Four-Year-Old Alaskan Injured In Negligent Discharge

A child in Wasilla, Alaska was seriously injured Saturday afternoon when his mother’s revolver slipped out of its holster as she was getting out of her pickup truck.


A 4-year-old boy from Wasilla was shot through the leg, after his mother’s gun fell out of its holster and discharged, Alaska State Troopers wrote in a dispatch, Saturday afternoon.

At around 11:30 a.m. on Saturday, troopers responded to reports of a child with a gunshot wound to the leg, at 4900 E Palmer-Wasilla highway.

Investigations revealed that “as the family was getting out of their pickup truck in the parking lot the mother’s .357 magnum revolver fell out of her holster and struck the pavement by the hammer which caused the revolver to discharge a round,” troopers wrote.

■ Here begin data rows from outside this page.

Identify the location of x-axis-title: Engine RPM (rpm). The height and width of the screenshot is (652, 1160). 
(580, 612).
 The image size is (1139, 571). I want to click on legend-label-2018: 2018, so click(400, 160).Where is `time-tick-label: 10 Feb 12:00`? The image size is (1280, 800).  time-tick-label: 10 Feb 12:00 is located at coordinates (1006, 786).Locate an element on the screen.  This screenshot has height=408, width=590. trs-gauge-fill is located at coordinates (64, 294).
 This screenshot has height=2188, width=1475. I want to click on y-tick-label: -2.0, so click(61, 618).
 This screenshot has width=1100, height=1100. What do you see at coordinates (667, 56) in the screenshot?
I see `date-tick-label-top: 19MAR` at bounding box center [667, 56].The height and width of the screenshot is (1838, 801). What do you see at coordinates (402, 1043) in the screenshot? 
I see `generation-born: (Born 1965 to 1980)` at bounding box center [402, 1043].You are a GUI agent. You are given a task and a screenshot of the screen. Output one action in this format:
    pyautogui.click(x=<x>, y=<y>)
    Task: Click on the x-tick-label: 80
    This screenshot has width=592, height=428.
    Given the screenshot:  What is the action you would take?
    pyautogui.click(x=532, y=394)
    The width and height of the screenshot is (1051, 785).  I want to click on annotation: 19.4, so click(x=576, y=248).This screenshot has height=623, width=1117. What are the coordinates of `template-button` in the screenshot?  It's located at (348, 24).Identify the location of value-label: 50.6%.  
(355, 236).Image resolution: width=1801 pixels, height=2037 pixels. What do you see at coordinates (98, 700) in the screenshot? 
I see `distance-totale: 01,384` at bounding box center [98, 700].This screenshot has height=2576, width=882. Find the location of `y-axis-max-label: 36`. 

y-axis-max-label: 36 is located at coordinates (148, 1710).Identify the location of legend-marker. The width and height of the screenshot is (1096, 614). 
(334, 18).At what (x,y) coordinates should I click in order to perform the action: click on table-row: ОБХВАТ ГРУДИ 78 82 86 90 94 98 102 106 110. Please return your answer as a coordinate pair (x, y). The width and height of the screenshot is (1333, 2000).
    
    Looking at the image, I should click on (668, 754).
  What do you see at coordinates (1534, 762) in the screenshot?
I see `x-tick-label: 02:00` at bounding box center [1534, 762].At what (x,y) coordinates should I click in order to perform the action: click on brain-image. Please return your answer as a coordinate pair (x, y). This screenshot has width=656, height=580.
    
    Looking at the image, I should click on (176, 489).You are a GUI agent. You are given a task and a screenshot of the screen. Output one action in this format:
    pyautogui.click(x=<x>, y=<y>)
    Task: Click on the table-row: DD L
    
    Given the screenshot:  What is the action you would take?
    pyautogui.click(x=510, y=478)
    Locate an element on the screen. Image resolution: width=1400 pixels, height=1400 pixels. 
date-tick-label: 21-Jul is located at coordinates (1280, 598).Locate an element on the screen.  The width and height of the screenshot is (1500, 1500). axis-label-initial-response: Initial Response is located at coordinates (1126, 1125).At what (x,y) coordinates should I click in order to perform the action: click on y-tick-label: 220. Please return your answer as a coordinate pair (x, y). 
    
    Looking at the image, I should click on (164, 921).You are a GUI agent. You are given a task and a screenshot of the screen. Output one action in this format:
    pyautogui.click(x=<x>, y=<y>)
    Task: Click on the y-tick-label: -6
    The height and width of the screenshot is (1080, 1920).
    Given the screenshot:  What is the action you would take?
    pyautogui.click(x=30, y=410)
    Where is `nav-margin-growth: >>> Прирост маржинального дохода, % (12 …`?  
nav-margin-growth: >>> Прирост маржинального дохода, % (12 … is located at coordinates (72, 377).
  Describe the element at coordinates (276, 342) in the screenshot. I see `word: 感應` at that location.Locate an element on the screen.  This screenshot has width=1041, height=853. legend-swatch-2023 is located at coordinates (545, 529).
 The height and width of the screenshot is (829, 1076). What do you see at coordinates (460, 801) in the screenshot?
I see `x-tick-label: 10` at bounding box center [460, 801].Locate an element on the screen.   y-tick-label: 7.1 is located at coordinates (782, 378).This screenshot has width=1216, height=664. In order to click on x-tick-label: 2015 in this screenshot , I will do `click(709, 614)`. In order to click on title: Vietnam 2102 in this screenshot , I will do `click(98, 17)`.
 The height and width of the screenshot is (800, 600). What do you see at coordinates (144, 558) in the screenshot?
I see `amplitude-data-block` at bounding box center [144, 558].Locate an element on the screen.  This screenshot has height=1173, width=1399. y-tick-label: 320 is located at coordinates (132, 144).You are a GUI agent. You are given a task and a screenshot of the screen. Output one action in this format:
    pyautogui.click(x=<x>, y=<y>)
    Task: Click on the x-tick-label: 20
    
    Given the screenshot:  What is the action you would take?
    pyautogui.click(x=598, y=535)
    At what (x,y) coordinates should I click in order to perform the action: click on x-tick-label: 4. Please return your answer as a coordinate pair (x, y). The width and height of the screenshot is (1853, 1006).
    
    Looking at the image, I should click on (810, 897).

Troopers wrote that the fired round struck the child “just above the knee then exited his leg and lodged in the trim of the building.”

Sadly, it seems that some people fail to think of their firearm and related accouterments as systems the way that they should.

When we’re discussing a handgun carried for personal protection, that system is composed of the handgun itself, both practice and carry ammunition (FMJ, LRN, or similar for practice, a quality modern hollowpoint for self-defense carry)  any magazines or speedloaders and the associated pouches, a proper gunbelt, and, of course, a quality holster. A gun safe should be considered part of the system as well.


Without all of these elements in place, you’re looking at a system that isn’t going to perform very well.

At best, you’ll have a system that is merely uncomfortable and/or less effective than it should otherwise be. At worst, you have an unsafe system, like the one that injured this young boy.

In this particular instance, we know it took three elements to cause this negligent discharge:

  • the holster failed to retain the handgun in common, everyday use (getting out of  a vehicle).
  • the revolver was of an archaic design, without an internal safety system (such as a transfer bar safety).
  • the gun owner, who should know that her revolver does not have an internal safety, should have been carrying a revolver without a cartridge in the chamber under the hammer.

If the mother knew her weapon and its design limitations, she should would have been carrying “five beans in the wheel” instead of a fully-loaded cylinder with a cartridge under the hammer. This simple “drop safe” safety technique was common knowledge for earlier generations of revolver owners, but somehow didn’t transfer to this mother. This is a shooter knowledge failure.

Of course, the gun shouldn’t have hit the deck at all from the mother simply getting out of the vehicle. This is an equipment failure.


While the article does not say what kind of holster it was, it obviously lacked retention capabilities to withstand even common everyday activities. This suggests that either the holster was worn out, was made of substandard materials (split-grain leather and nylon being the most common suspects), and/or was probably a “universal” design made to fit a range of revolvers, instead of being designed in such a way to provide a solid fit for this particular model.

In the end, a substandard holster, poor knowledge, and an aged design came together in a perfect storm to contribute to the negligent discharge.

Let’s hope that the child’s injury is one from which he will recover fully, and that others will be able to learn from this mother’s mistakes.